▶ _Supplied material_:

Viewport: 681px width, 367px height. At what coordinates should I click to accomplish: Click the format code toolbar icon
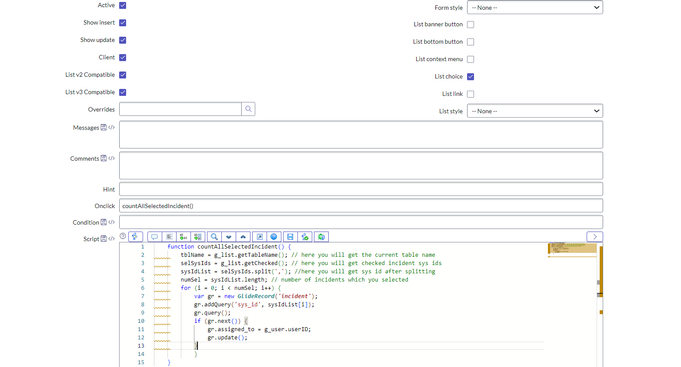pyautogui.click(x=169, y=237)
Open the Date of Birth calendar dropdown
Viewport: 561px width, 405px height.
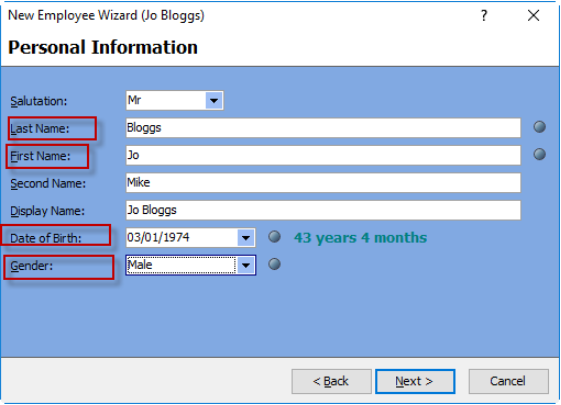tap(246, 238)
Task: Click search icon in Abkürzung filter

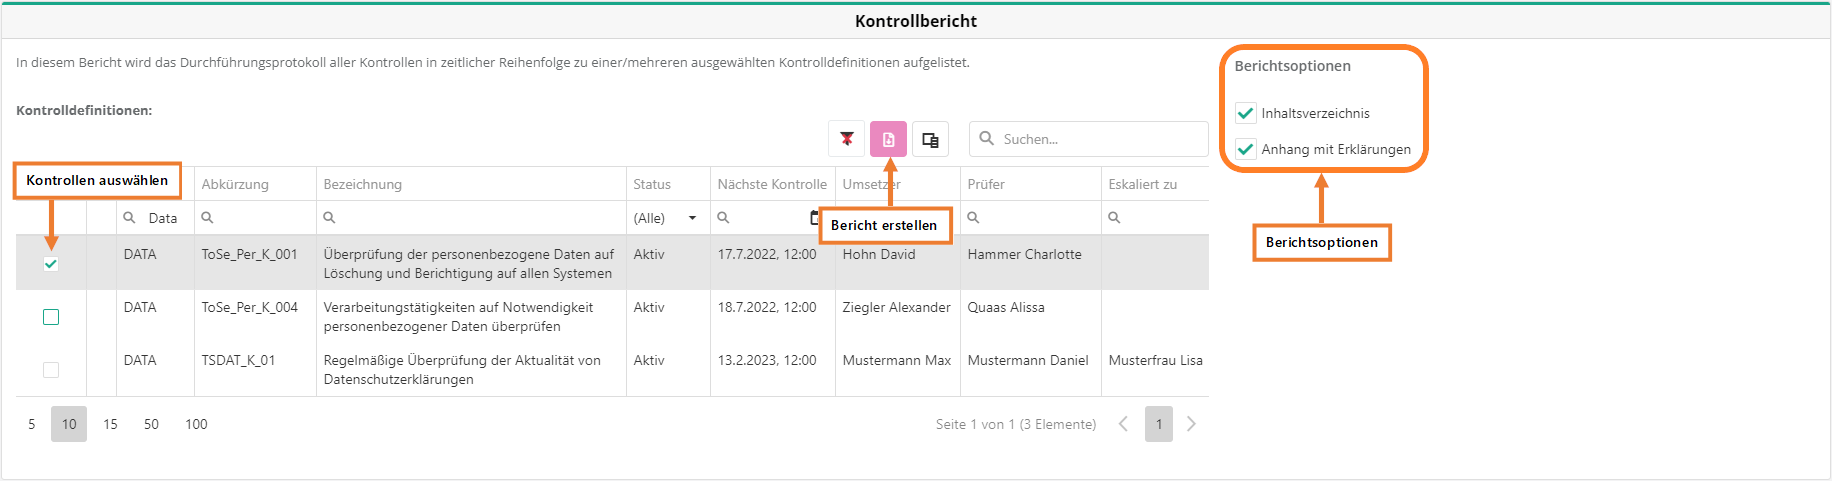Action: click(x=207, y=217)
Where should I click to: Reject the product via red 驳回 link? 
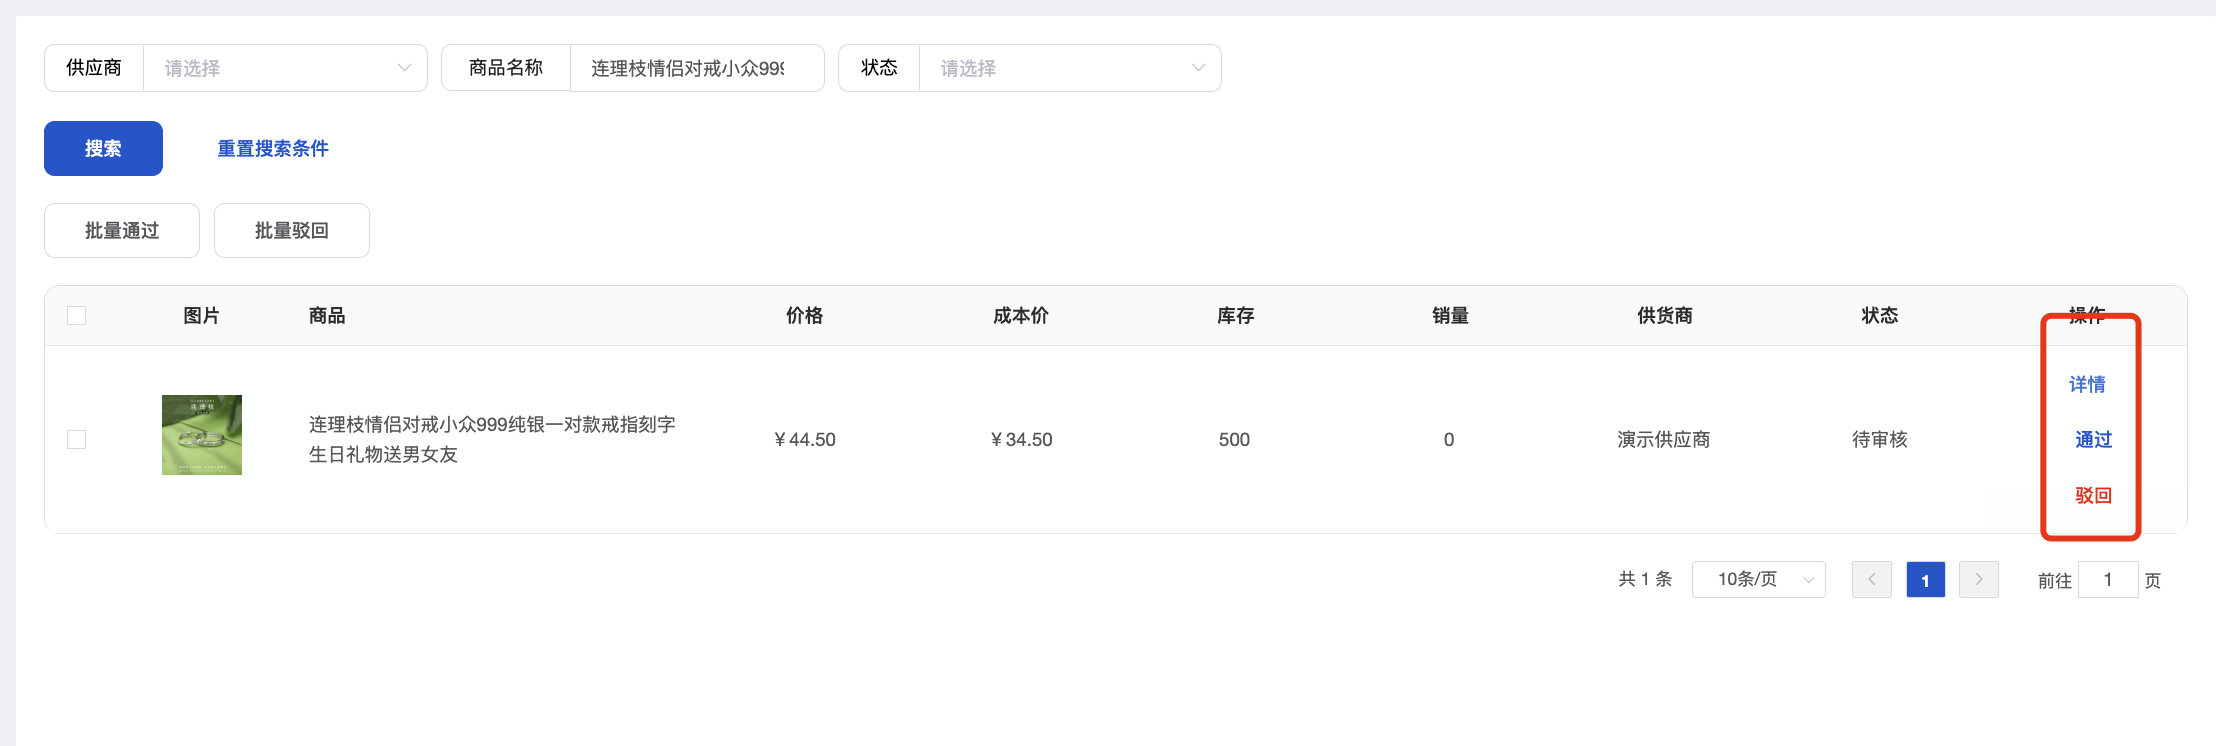click(2093, 496)
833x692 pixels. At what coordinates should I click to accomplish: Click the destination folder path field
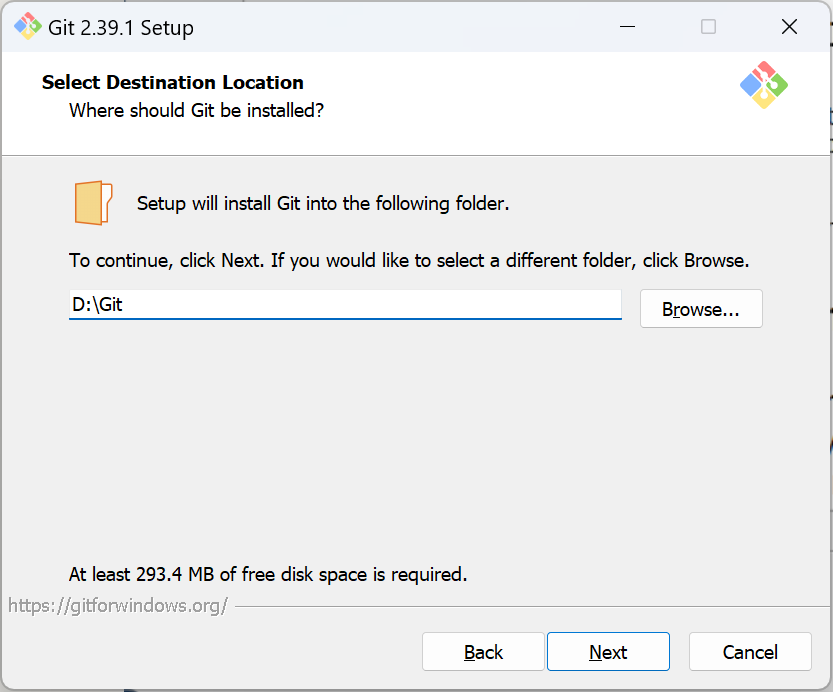[x=345, y=304]
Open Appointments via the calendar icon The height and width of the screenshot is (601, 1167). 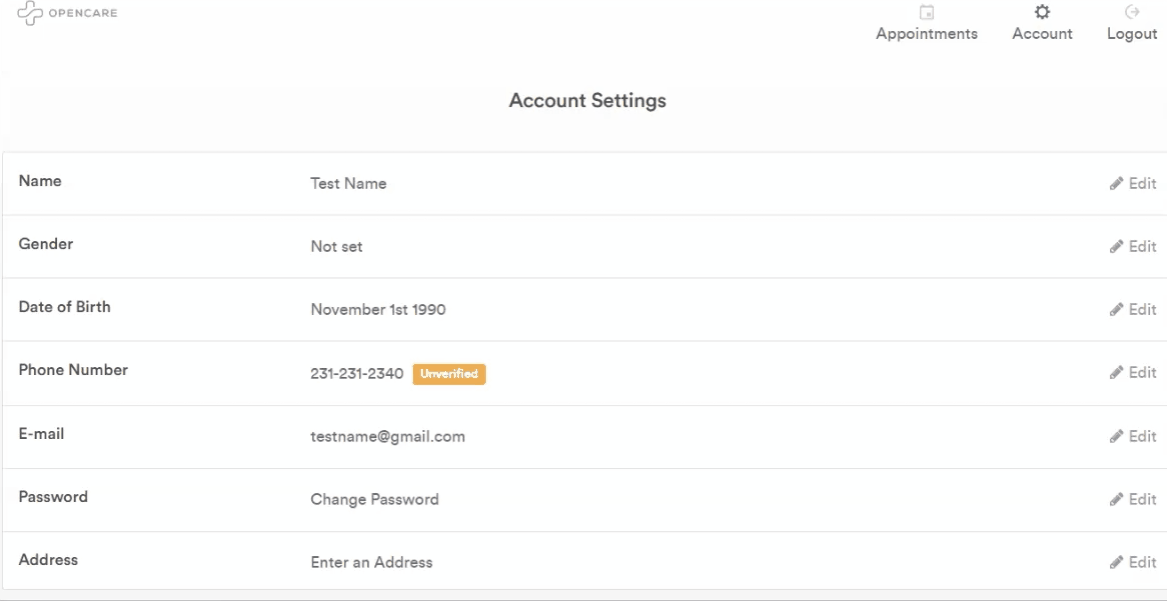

▶ _What to produce_: Everything in the records except the pictures should be retyped exactly.

▶ _Answer area_:
Viewport: 681px width, 367px height. At what coordinates should I click to accomplish: Click the format code toolbar icon
pyautogui.click(x=169, y=237)
Open the Date of Birth calendar dropdown
Viewport: 561px width, 405px height.
tap(246, 238)
Task: Click search icon in Abkürzung filter

Action: click(x=207, y=217)
Where should I click to: Reject the product via red 驳回 link? 
click(2093, 496)
833x692 pixels. At what coordinates should I click to accomplish: Click the destination folder path field
[x=345, y=304]
Open Appointments via the calendar icon The height and width of the screenshot is (601, 1167). 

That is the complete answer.